Conservation genetics: Genetics at the brink of extinction

A comprehensive new meta-analysis provides strong evidence that goes some way to dispelling the influential nagging doubt in the minds of conservation geneticists, first raised in the 1980s, that genetic considerations might be irrelevant to the conservation of species on the brink.

What happens when a species goes extinct? In the recent past, we have watched many species go down this route, and the characterization of the factors involved has been a major goal of conservation biologists. There are many logical arguments for the importance of genetic factors involved in extinction, but some extremely challenging arguments that genetics does not matter have also been raised (Lande, 1988). Basically, these counter-arguments suggest that demographic factors are more important, to the extent that genetic variability and other genetic factors are irrelevant as a species approaches extinction. Now, Spielman et al (2004) have used a meta-analysis approach to address if indeed genetic factors impact species as they are driven to extinction. Their analyses of genetic variability and heterozygosity strongly indicate that genetic factors impact most species on the road to extinction.
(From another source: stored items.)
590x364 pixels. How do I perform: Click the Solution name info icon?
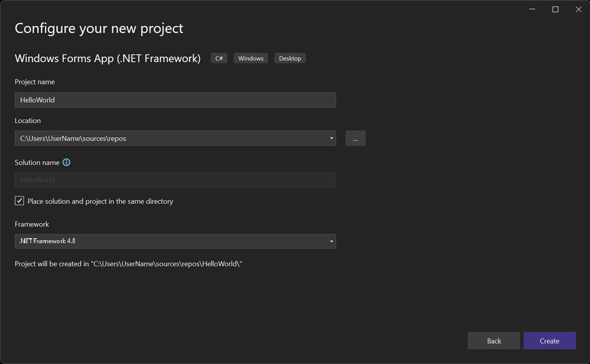click(x=66, y=162)
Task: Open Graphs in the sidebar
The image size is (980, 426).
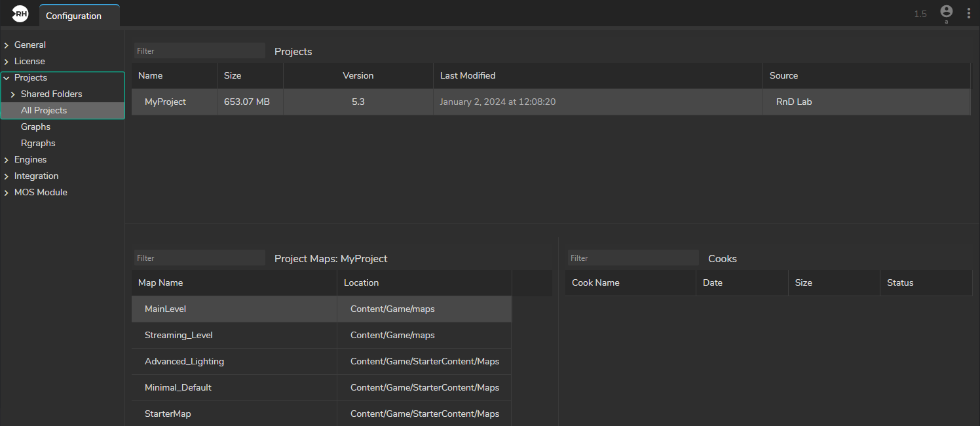Action: pos(35,127)
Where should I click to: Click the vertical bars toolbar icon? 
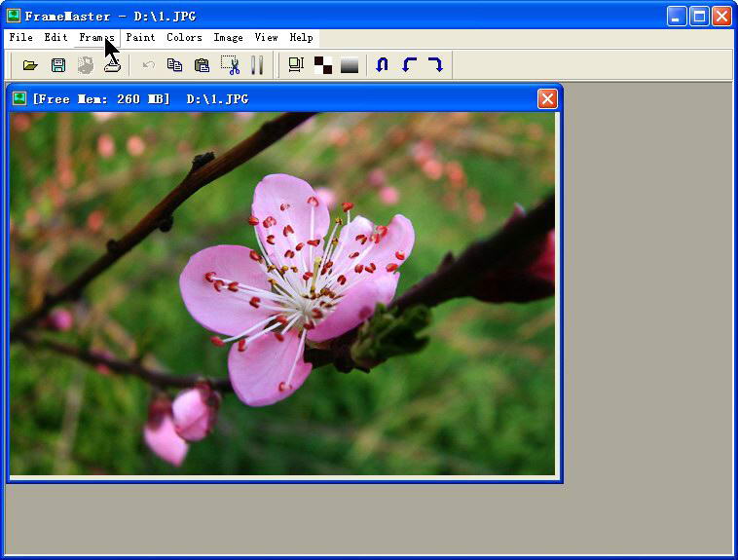pyautogui.click(x=257, y=65)
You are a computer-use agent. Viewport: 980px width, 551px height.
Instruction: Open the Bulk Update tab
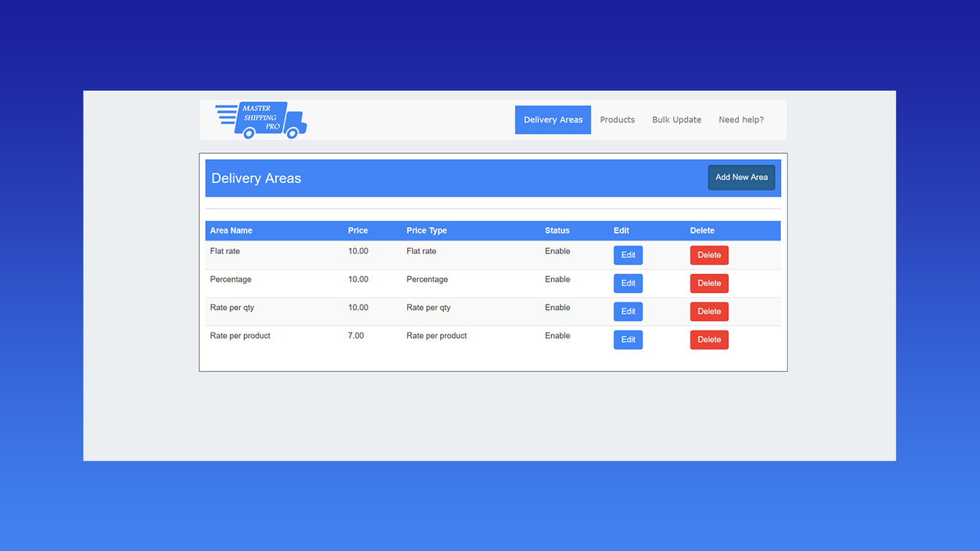676,119
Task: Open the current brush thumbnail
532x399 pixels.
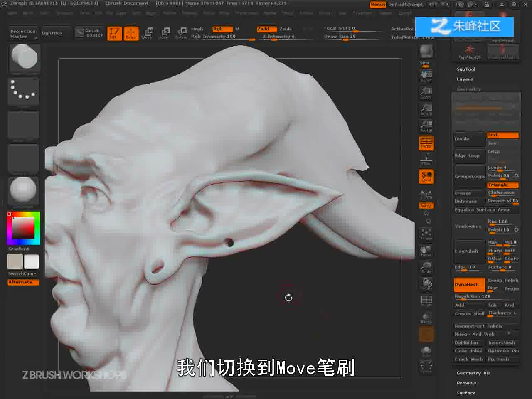Action: tap(24, 58)
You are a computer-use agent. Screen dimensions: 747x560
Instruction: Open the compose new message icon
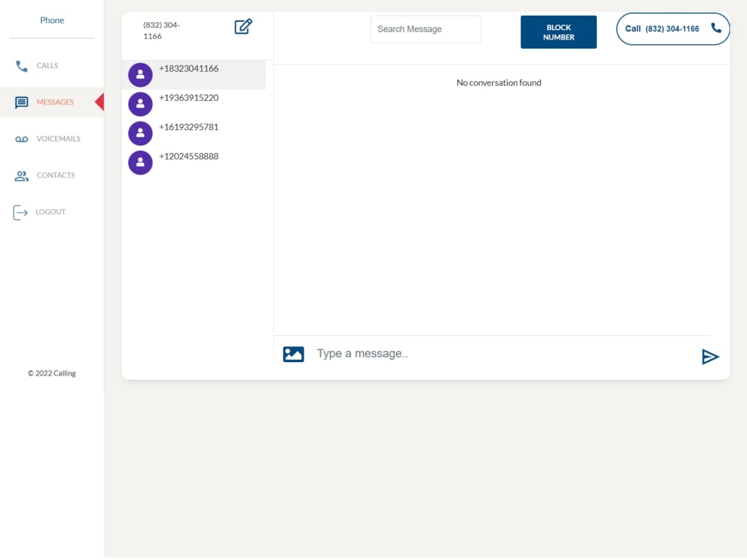click(243, 26)
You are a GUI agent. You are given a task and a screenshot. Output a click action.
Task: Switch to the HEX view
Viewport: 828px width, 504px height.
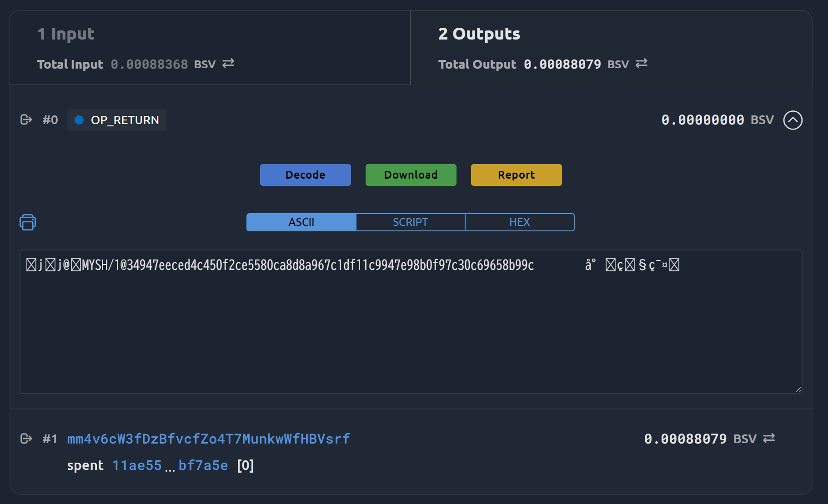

Conservation genetics has now survived three major challenges to its utility for helping to make conservation management decisions (DeSalle and Amato, 2004). The first challenge was raised with respect to species definitions and boundaries and the role of genetics in delimiting conservation units (Ryder, 1986). The second concerned Caughley's (1994) critique that there was too much focus on technical approaches to conservation (including conservation genetics) resulting in the neglect of more important issues, such as habitat threat and disease. The third challenge, the focus of this report, and perhaps one of the most contentious subjects in conservation biology, is the role (if any) that genetic factors play in the extinction and endangerment of wildlife.

Simply put, the argument for the importance of genetics in conservation is based on the assumption that genetic variability is good and genetic homogeneity is bad. More specifically, genetically diverse populations or species are more likely to avoid inbreeding and loss of variability due to stochastic factors. Such avoidance allows genetically diverse populations to adapt to stochastic events or events that might be selective forces in microevolutionary contexts. The classic example of this concept involving the genetic impact of low variability is the case of the cheetah. Cheetahs were shown to have extremely low levels of genetic variability at the major histocompatibility complex (MHC) loci (O'Brien et al, 1985). This lack of variability at loci responsible for immune response was thought to be an important factor in the negative response of cheetah populations to environmental challenge.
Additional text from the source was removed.